(Dataset content begins)

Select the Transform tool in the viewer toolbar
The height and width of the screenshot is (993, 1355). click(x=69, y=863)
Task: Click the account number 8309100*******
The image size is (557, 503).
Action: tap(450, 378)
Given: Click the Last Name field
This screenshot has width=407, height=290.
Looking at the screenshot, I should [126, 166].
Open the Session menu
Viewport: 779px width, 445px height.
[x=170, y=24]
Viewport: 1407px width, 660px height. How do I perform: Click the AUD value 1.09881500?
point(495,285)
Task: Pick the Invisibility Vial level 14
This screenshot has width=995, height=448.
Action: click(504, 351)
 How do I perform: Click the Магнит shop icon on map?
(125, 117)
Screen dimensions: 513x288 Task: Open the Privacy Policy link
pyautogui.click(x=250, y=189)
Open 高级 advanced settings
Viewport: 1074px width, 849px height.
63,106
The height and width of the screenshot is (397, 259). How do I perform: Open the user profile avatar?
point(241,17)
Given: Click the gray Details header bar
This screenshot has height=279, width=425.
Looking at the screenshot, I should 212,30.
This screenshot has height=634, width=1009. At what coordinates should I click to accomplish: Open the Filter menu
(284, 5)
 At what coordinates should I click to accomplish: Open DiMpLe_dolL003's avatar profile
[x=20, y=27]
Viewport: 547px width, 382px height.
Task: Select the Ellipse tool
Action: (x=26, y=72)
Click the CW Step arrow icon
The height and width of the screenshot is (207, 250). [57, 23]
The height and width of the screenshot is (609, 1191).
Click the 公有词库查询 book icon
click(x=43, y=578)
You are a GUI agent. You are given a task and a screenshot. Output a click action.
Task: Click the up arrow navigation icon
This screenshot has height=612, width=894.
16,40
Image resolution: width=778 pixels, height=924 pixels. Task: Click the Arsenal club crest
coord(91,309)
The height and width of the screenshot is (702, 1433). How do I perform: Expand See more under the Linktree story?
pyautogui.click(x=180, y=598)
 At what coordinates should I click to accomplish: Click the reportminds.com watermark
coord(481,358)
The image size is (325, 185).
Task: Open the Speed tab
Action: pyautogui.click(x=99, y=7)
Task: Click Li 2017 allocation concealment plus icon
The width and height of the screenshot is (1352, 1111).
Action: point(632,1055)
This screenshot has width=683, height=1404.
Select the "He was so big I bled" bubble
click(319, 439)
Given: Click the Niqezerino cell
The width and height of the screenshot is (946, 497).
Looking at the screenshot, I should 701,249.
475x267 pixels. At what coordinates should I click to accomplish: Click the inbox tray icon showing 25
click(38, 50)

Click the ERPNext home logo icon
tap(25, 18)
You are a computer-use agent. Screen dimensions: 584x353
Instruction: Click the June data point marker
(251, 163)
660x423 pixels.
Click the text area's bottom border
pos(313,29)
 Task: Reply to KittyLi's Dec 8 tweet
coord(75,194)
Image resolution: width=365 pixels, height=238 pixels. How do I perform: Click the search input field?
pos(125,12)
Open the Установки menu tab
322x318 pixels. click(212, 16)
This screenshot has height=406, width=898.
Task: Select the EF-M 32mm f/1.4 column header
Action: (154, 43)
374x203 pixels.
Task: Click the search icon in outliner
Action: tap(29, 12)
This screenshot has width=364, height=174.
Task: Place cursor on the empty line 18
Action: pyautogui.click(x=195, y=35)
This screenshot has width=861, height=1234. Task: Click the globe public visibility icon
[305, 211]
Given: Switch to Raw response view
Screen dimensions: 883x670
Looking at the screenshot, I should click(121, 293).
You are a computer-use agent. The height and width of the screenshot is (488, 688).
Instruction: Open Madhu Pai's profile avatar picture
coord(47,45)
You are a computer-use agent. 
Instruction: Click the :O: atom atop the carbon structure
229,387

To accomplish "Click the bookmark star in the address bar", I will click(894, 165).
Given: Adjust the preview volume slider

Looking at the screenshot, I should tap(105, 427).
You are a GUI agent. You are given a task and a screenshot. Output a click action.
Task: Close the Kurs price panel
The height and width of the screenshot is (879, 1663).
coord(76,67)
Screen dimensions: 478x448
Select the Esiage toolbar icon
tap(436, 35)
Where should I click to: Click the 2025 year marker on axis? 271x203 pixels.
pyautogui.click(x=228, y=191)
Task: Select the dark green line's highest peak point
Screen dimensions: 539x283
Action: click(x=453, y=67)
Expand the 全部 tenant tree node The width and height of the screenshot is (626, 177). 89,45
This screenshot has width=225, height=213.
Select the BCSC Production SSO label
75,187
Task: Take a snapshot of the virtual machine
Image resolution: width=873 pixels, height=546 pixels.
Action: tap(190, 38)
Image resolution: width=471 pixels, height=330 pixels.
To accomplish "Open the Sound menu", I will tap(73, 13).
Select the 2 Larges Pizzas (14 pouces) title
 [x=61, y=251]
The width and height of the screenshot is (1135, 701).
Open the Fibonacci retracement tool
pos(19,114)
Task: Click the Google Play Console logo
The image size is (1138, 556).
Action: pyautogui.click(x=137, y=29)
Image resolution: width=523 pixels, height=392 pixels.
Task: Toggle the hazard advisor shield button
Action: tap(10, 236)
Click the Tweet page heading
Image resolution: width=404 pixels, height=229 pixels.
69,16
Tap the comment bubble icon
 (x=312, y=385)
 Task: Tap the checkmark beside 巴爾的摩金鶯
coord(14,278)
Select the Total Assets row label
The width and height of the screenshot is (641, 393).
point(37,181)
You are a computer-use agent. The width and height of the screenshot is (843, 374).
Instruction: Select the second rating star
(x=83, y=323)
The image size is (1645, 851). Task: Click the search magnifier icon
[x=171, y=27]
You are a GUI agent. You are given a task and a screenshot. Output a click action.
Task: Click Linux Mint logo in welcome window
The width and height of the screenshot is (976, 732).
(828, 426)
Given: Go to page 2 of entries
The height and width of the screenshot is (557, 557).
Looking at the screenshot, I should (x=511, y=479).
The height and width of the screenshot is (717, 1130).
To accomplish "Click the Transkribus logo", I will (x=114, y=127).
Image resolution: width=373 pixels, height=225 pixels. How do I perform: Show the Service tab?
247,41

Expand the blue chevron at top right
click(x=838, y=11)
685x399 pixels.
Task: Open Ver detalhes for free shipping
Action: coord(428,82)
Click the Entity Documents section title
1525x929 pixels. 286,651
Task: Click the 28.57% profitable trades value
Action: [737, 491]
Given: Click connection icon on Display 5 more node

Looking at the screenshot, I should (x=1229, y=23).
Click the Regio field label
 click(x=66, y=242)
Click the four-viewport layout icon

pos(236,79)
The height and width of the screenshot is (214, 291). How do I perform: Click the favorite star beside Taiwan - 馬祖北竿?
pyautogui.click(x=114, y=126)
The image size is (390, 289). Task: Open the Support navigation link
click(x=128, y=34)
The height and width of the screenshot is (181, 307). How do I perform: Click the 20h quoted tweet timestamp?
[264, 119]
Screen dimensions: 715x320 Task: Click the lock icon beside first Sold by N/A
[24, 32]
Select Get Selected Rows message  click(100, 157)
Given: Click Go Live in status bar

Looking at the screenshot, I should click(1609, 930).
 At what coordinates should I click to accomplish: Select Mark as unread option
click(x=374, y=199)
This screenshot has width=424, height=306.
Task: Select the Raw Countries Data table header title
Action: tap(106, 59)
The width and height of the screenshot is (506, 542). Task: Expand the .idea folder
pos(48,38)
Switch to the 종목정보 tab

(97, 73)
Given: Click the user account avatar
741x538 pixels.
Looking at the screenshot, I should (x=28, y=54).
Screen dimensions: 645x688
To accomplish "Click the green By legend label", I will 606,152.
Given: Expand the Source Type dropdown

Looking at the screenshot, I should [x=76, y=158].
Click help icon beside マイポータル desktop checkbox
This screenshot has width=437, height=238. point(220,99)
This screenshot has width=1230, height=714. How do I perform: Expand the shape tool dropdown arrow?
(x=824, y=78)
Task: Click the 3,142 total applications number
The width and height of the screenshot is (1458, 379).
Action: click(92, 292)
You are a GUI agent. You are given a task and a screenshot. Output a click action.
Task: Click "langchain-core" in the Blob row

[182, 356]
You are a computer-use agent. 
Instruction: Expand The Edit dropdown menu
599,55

(Dataset content ends)

## What is being asked
Here, the lines to copy run from the one containing "Click help icon" to the final line of the listing; copy them exactly and nothing else.

## The completed task
Click help icon beside マイポータル desktop checkbox
This screenshot has width=437, height=238. point(220,99)
This screenshot has width=1230, height=714. How do I perform: Expand the shape tool dropdown arrow?
(x=824, y=78)
Task: Click the 3,142 total applications number
The width and height of the screenshot is (1458, 379).
Action: click(92, 292)
You are a GUI agent. You are given a task and a screenshot. Output a click action.
Task: Click "langchain-core" in the Blob row

[182, 356]
You are a computer-use agent. 
Instruction: Expand The Edit dropdown menu
599,55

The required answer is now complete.